This photograph shows Neil Armstrong next to the X-15 rocket-powered aircraft
after a research flight. President Barack Obama has signed HR 667, the
congressional resolution that redesignates NASA's Hugh L. Dryden Flight Research
Center as the Neil A. Armstrong Flight Research Center, into law. The resolution
also names Dryden's Western Aeronautical Test Range as the Hugh L. Dryden
Aeronautical Test Range. Both Hugh Dryden and Neil Armstrong are aerospace
pioneers whose contributions are historic to NASA and the nation as a whole.
NASA is developing a timeline to implement the name change.

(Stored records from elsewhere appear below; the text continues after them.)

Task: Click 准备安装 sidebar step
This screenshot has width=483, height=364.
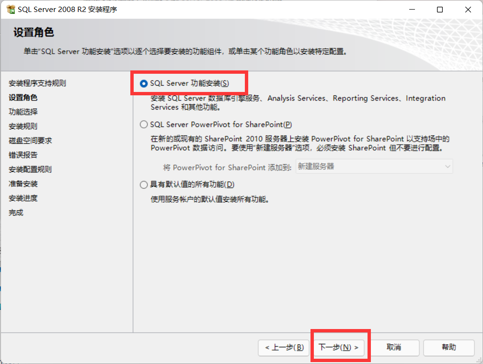Action: [23, 184]
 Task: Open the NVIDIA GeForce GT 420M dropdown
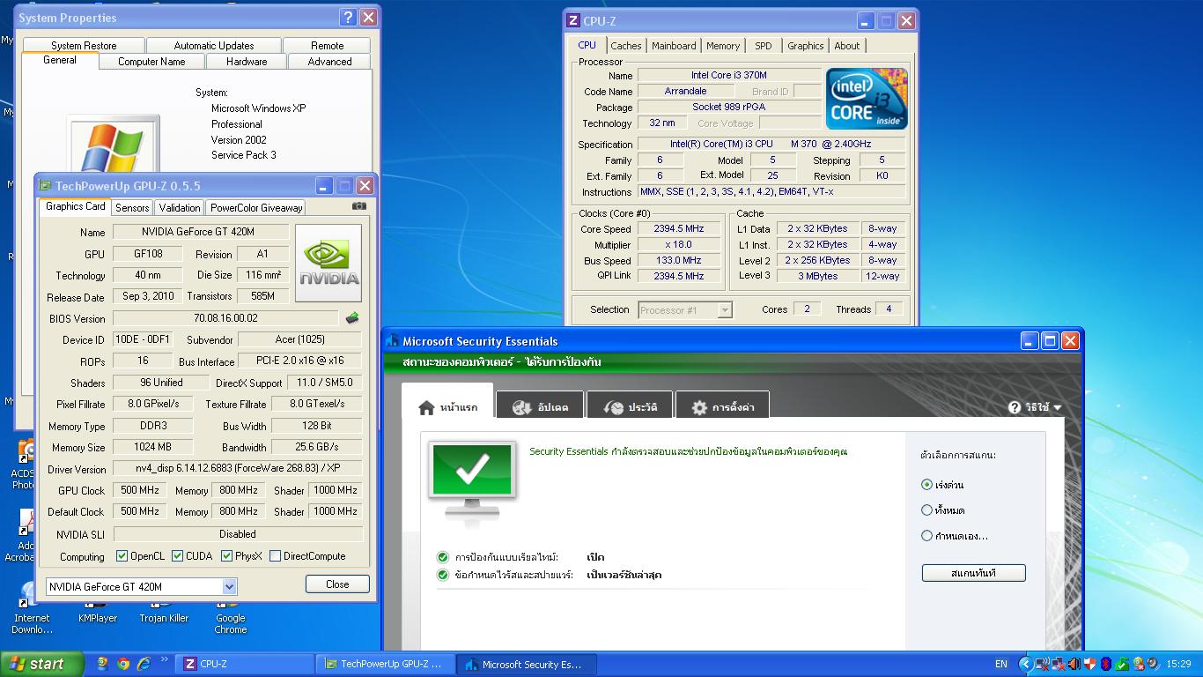[x=229, y=587]
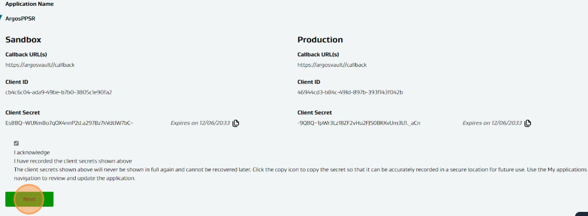This screenshot has height=216, width=588.
Task: Untick the acknowledge checkbox
Action: (16, 143)
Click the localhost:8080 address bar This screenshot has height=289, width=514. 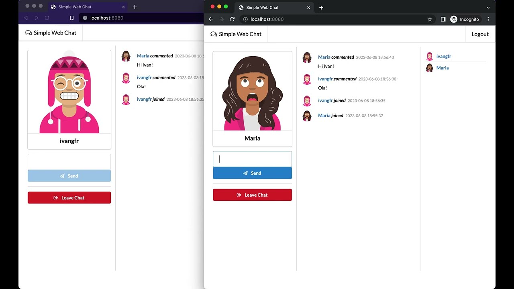click(273, 19)
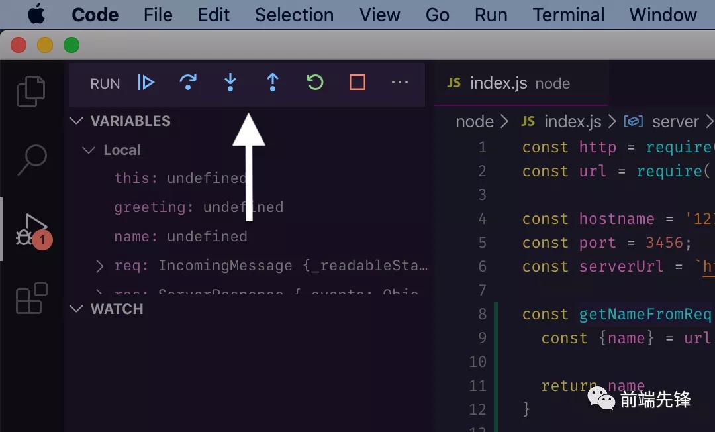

Neil A. Armstrong was born Aug. 5, 1930, in Wapakoneta, Ohio. He earned an
aeronautical engineering degree from Purdue University and a master's in
aerospace engineering from the University of Southern California. He was a naval
aviator from 1949 to 1952. During the Korean War he flew 78 combat missions. In
1955 he joined the National Advisory Committee for Aeronautics (NACA), NASA's
predecessor, as a research pilot at Lewis Laboratory in Cleveland.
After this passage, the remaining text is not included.